Susan Nevelow Mart: Today's Boston Globe ran a story called When Librarians Protect Terrorists. The author, Richard L. Cravatts, believes that no one, and particularly no librarian, has the right (or the training) to deny a law enforcement request for patron computer terminal records, even when law enforcement has only made a verbal request. For a discussion of the kinds of legal process that are available to require a library to turn over records, see Mary Minow's article Library Records Post-Patriot Act. But according to Cravatts. when the law shows up, you have no option but to turn over anything a law enforcement officer asks for. In support, he quotes Heather Mac Donald:
Like it or not, once you've disclosed information to someone else, the Constitution no longer protects it. This diffuse-it-and-lose-it rule applies to library borrowing and Web surfing as well, however much librarians may claim otherwise.
Merely "disclosing," however, is not enough to lose one's 4th Amendment rights. Flawed as it is in the modern day, the Supreme Court's Smith v. Maryland is still the law: that was the case that held that the police can't listen to the content of a phone call, where John is disclosing something to Mary, without a warrant, because, among other things, of the speaker's expectation of privacy. Similarly, the police can't "listen" to the computer traffic of everyone on a public computer, just because they want to. Unless there are exigent circumstances, the police need a warrant. Even the FBI in this case thought so, as they waited for one. Mr. Cravatts is incensed because the library director insisted on enforcing the rights of her patrons.

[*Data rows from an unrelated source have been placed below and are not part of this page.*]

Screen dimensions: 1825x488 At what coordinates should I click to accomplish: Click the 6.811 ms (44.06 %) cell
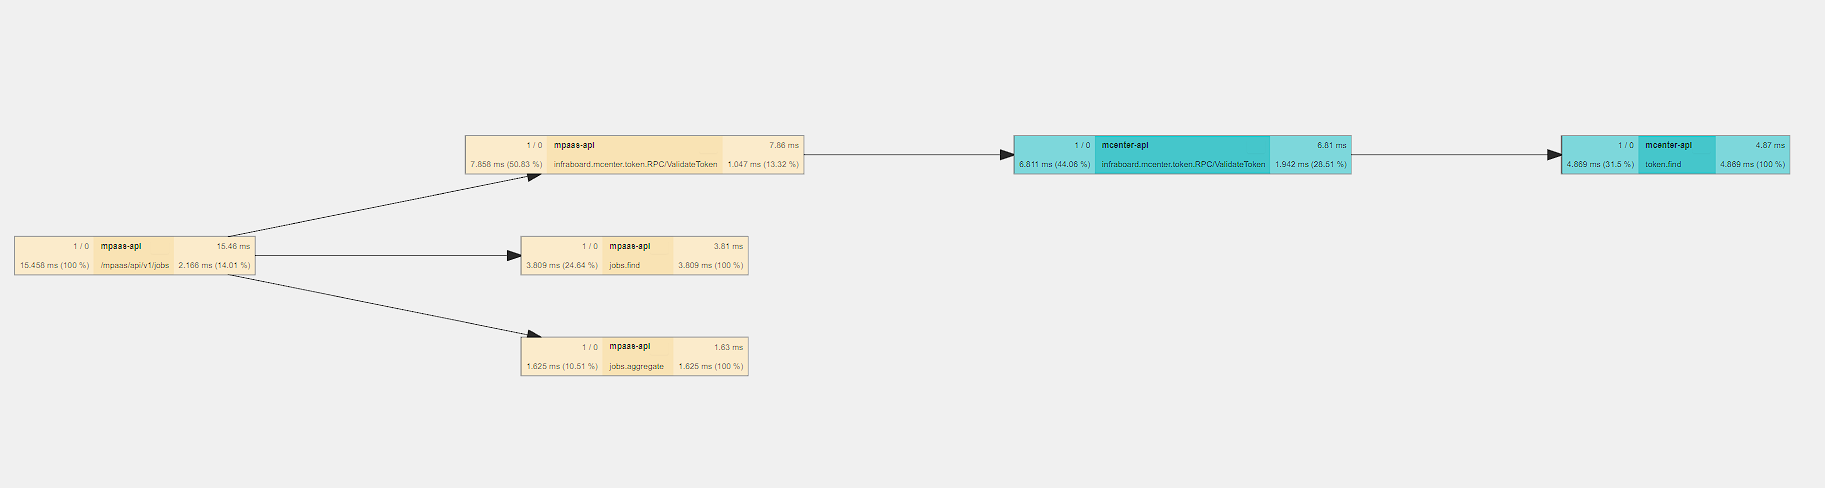(1054, 165)
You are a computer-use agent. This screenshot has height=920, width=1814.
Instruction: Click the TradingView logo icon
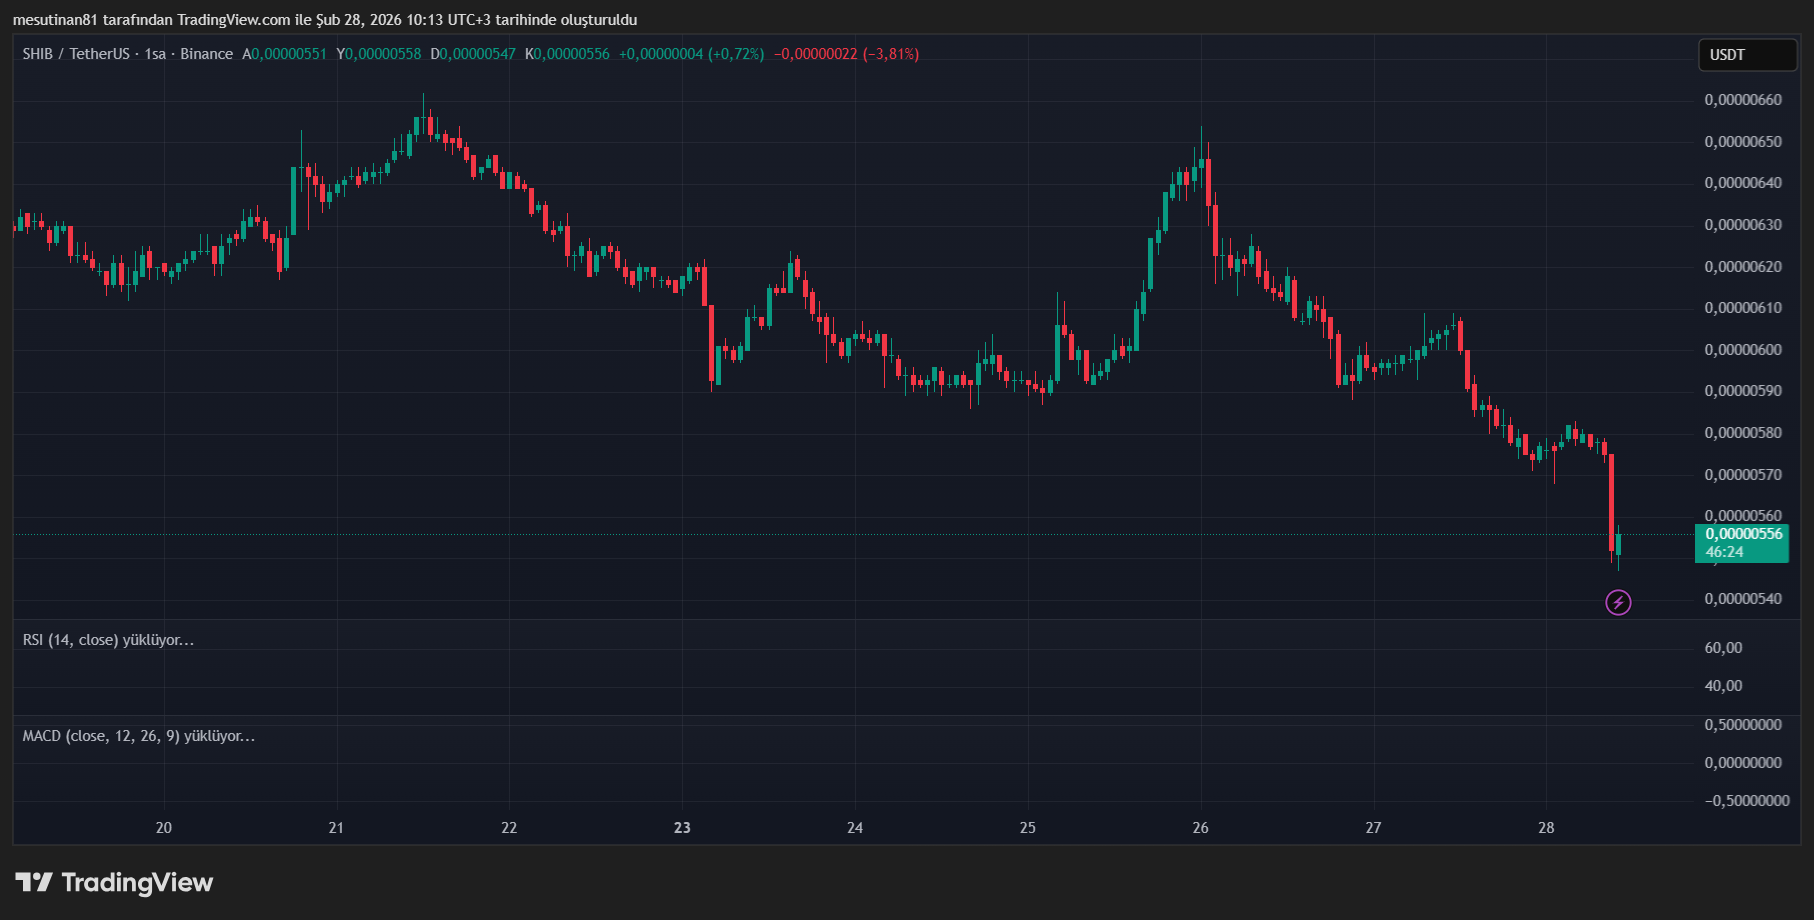(x=34, y=882)
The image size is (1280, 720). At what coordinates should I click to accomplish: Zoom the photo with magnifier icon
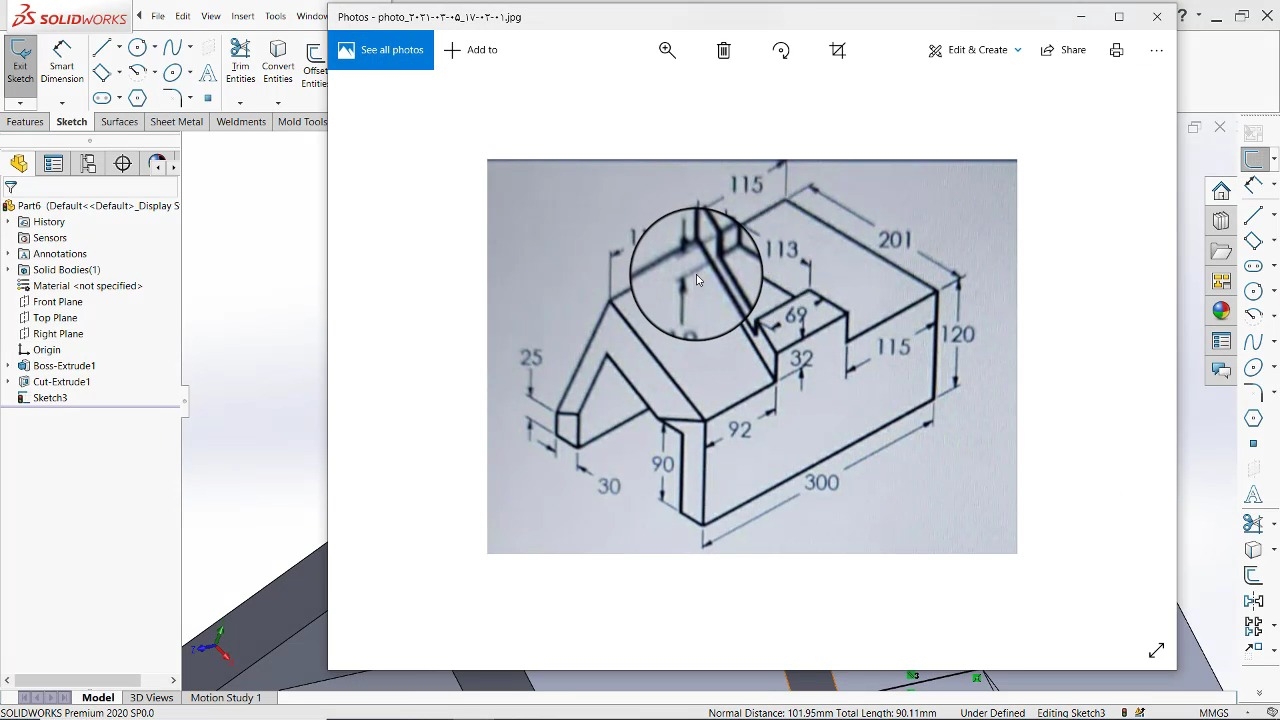(667, 50)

The police and FBI sought the computer because they had received a "credible" bomb threat at Brandeis University, and had traced the threat to a public computer at the local public library. There is no information in the article about what the library director was told, or how the officers acted, what direct observation evidence the librarians could have given, or, for that matter, why it took ten hours (a very long time) to get a warrant.
There is a distinction between investigating a crime in progress and a crime that has already been committed, and if there were exigent circumstances the police could have acted without a warrant. In this case. they were clearly not willing to bet that the circumstances allowed them to perform a warrantless search and seizure.
I suspect there is more to this story than has currently been reported.
Thanks, Jack, for the correct spelllings.